** ASSIGNED TASK **
Write the records out again without change. Leave the pictures behind.

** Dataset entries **
□ □ □ □ □ □ □

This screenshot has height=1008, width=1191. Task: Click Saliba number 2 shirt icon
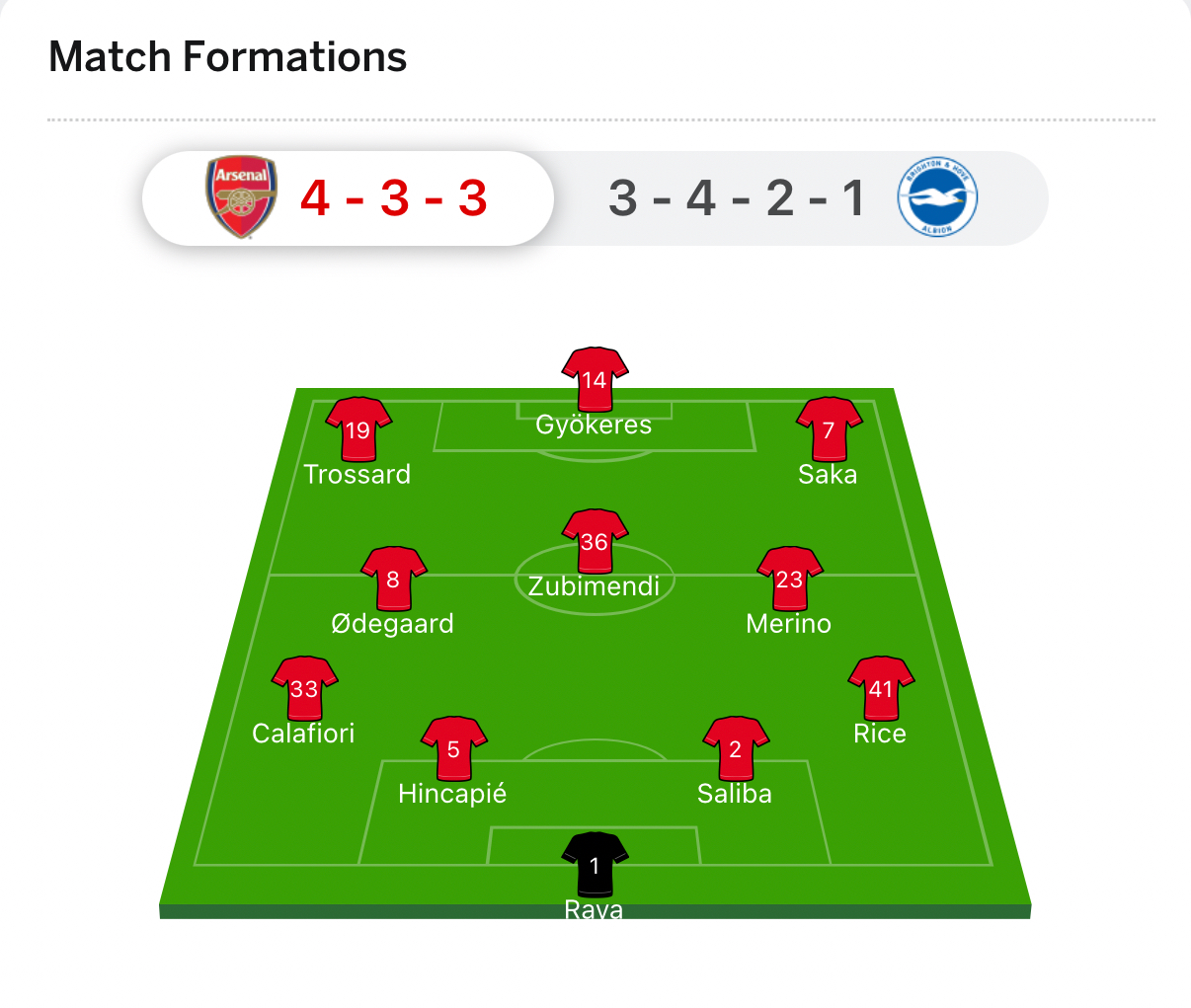coord(735,747)
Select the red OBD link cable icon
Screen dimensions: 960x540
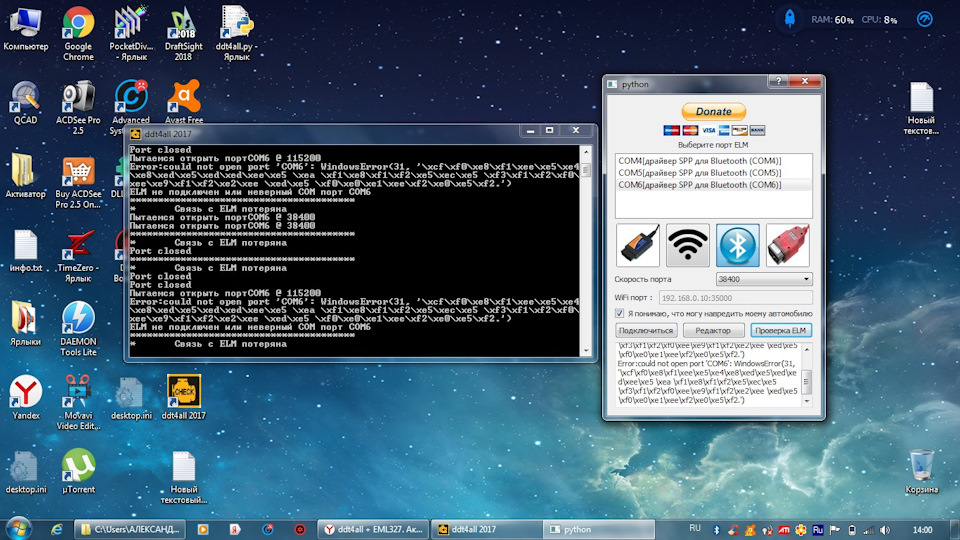788,245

□ □ □ □ □ □ □

** ANSWER FOR THIS EXERCISE **
This screenshot has height=1008, width=1191. Task: Click Saliba number 2 shirt icon
coord(735,747)
Select the red OBD link cable icon
Screen dimensions: 960x540
788,245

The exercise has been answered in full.